Doel zesde actieprogramma Nitraatrichtlijn
Het zesde actieprogramma Nitraatrichtlijn moet zorgen voor schoner grond- en oppervlaktewater voor zover die waterkwaliteit negatief beïnvloed wordt door een teveel aan stikstof en fosfaat afkomstig uit de landbouw. Een voldoende invulling van het actieprogramma in het licht van de Nitraatrichtlijn is ook een voorwaarde voor het verkrijgen van een derogatie van de Nitraatrichtlijn. Het is immers zo dat in de afgelopen decennia de Nederlandse landbouw steeds efficiënter stikstof en fosfaat is gaan benutten en dat dit ook leidt tot minder belasting van grond- en oppervlaktewater met stikstof en fosfaat uit de landbouw.
Hieronder zal de staatsecretaris eerst voor het grondwater en daarna voor het oppervlaktewater beschrijven welke de belangrijkste maatregelen zijn die hij in het zesde actieprogramma Nitraatrichtlijn nu voor ogen heeft.

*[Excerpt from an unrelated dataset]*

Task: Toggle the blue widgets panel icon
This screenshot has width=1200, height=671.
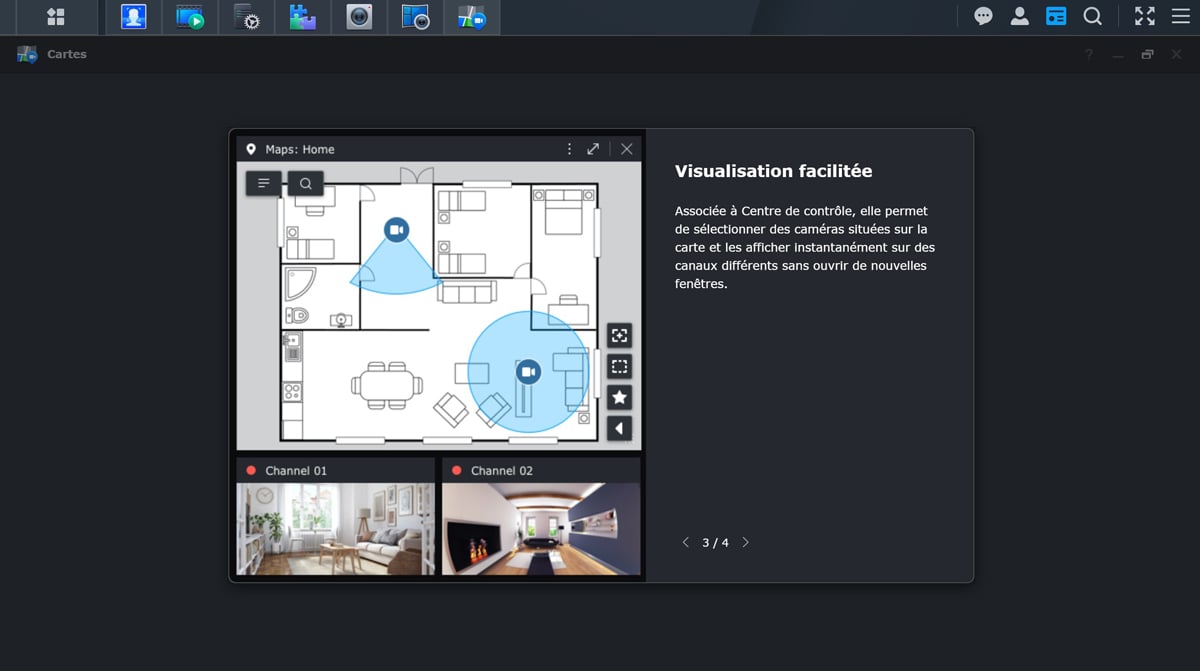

Maatregelen voor grondwater
Met het zesde actieprogramma Nitraatrichtlijn beoog ik om de nitraatbelasting van het grondwater verder te verminderen. Nitraatuitspoeling naar het grondwater is vooral een probleem in de zuidelijke zandregio en in de lössregio in Limburg. In deze regio’s ligt het gemiddelde nitraatgehalte in het uitspoelingswater uit de wortelzone boven de waarde van 50 milligram nitraat per liter afkomstig uit de Nitraatrichtlijn, namelijk op of net boven 75 mg nitraat per liter3 . De maatregelen in in het zesde actieprogramma moeten ervoor zorgen dat de nitraatuitspoeling uit de landbouw in die gebieden verder omlaag gaat, zodat het nitraatgehalte in het uitspoelingswater in die regio’s ná 2021 daalt tot onder 50 mg per liter.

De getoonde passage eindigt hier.